• **Article**
□ □ □ □ □ □ □

Quelques questions pour y voir plus clair dans ce soutien qui n’a rien d’une bonne nouvelle.

Qui soutient quoi : de quoi le soutien du MS5 est-il le nom ?

Tout d’abord, il est important de situer le Mouvement 5 Etoiles dans le champ politique italien et européen, afin d’y voir plus clair dans cette « déclaration de soutien » qui n’est en réalité qu’une récupération de la part de di Maio, qui s’appuie sur la vitalité des Gilets Jaunes pour récupérer du terrain sur son allié d’extrême-droite la Ligue du Nord qui n’a de cesse de le distancer à l’approche des européennes.

En effet, au pouvoir avec la Ligue du Nord, parti d’extrême-droite, dans un gouvernement de coalition, le Mouvement 5 Etoiles a très vite été débordé, puis éclipsé par son homologue, le ministre de l’intérieur Matteo Salvini attirant sur lui toute la lumière et isolant de plus en plus le MS5 sur la scène politique italienne et européenne. Salvini, se chargeant des déplacements pour rencontrer les principaux leaders populistes européens, Orban, le Pen ou Sebastian Kurz, le chancelier autrichien, afin de nouer des alliances, a fini par renvoyer son partenaire de coalition au bord de l’inexistence politique.

Récemment, c’est Salvini, encore lui, qui s’est rendu en Pologne pour rencontrer, et sans que cela ne soulève une quelconque forme de protestation au sein du MS5, le très réactionnaire président de la république polonaise Andrzej Duda, une rencontre qui s’inscrit dans la stratégie de préparer les élections européennes et rassembler les forces populistes d’extreme-droite au sein d’une coalition.

Comme le résume un article du Financial Times : « M. Salvini a pris le dessus sur Luigi Di Maio, le leader des cinq étoiles, depuis la formation de la coalition l’année dernière, et ce vote représente la première occasion pour la Ligue de cristalliser son avantage électoral dans un vote national. M. Di Maio a entamé ses propres discussions avec des groupes amis à travers l’Europe avant les élections. Ce mois-ci, il a écrit une lettre ouverte aux manifestants des gilets jaunes de France pour leur offrir " le soutien dont ils ont besoin " et leur dire qu’ils pourraient s’inspirer du succès politique de son propre parti anti-establishment. »

□ □ □ □ □ □ □

• **Extrait de données**
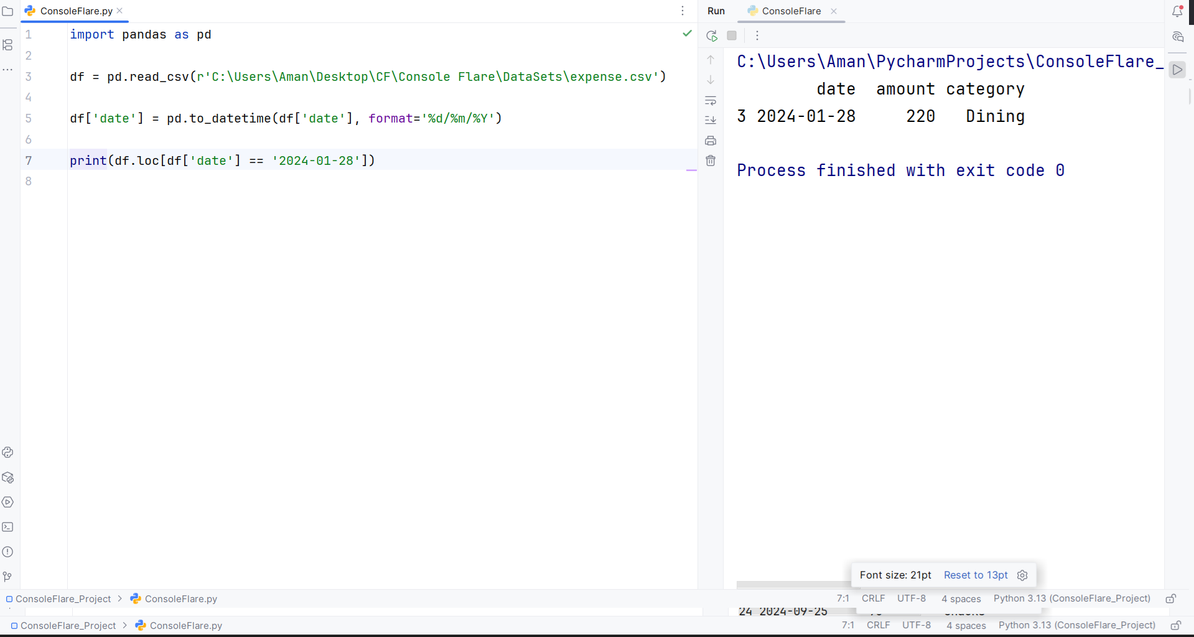Image resolution: width=1194 pixels, height=637 pixels.
Task: Rerun the ConsoleFlare program
Action: pos(712,35)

□ □ □ □ □ □ □

• **À compléter**
**a)** D'après l'article sur le Mouvement 5 Étoiles, dans quel pays Salvini s'est-il rendu récemment, et qui y a-t-il rencontré ?
**b)** Poursuivez l'article sur le Mouvement 5 Étoiles et les Gilets Jaunes à partir de son dernier paragraphe.
Ces données proviennent d'une autre source que l'article.

• **Les réponses**
**a)** Il s'est rendu en Pologne pour rencontrer le président de la république polonaise, Andrzej Duda.

**b)**
En effet, la position du MS5 est précaire sur la scène européenne ou italienne, ce qui le conduit à chercher un moyen de se refaire une santé. Ce « soutien » aux Gilets Jaunes est donc une véritable cure de jouvence pour le Mouvement 5 Etoiles, qui y voit une opportunité de se repositionner : « En Italie, la Ligue de Matteo Salvini a pratiquement doublé son score dans les sondages en termes d’intentions de vote depuis les élections législatives de mars 2018, bien devant le Mouvement 5 étoiles, écrit Gilles Ivaldi, chercheur au CNRS. A l’approche des élections européennes, Luigi Di Maio est lui très isolé.... Son groupe, Europe de la liberté et de la démocratie directe, est essentiellement constitué des parlementaires britanniques de UKIP, qui vont bien évidemment le quitter en raison du Brexit. L’enjeu pour Luigi Di Maio est donc de trouver de nouveaux parlementaires pour ne pas se retrouver sur le banc des non-inscrits, très marginalisés au Parlement européen. »

Un premier point important, donc, pour voir que derrière ce prétendu soutien de la part du MS5 politique se cache un misérable et médiocre enjeu de politique intérieure pour un mouvement à la traine, et qui cherche à se faire une place, sur le dos des Gilets Jaunes, dans ce jeu politique que les Gilets Jaunes n’ont de cesse de dénoncer.

« Rousseau » : le juteux business de la « démocratie directe » à la sauce MS5

Second point avancé par Di Maio, la proposition « d’offrir » les services de Rousseau, la plateforme en ligne utilisée par le MS5 pour « structurer » son mouvement : « Nous pouvons mettre à votre disposition certaines fonctions de notre système opérationnel pour la démocratie directe, Rousseau, écrit Di Maio dans sa lettre publiée sur son blog, par exemple call to action pour organiser des événements sur le territoire ou le système de vote pour définir le programme électoral et choisir les candidats à présenter aux élections14. C’est un système conçu pour un mouvement horizontal et spontané comme le vôtre, nous serions heureux si vous souhaitiez l’utiliser. »

« Mouvement horizontal », « démocratie directe », une véritable campagne marketing menée par Di Maio, qui place tous ses mots-clés pour en appeler aux Gilets Jaunes. Mais derrière les opérations de « branding » et de communication, Rousseau, loin de constituer une solution miracle à la structuration démocratique, n’est que le prête-nom d’une juteuse entreprise privée à mille lieux des aspirations démocratiques des Gilets Jaunes.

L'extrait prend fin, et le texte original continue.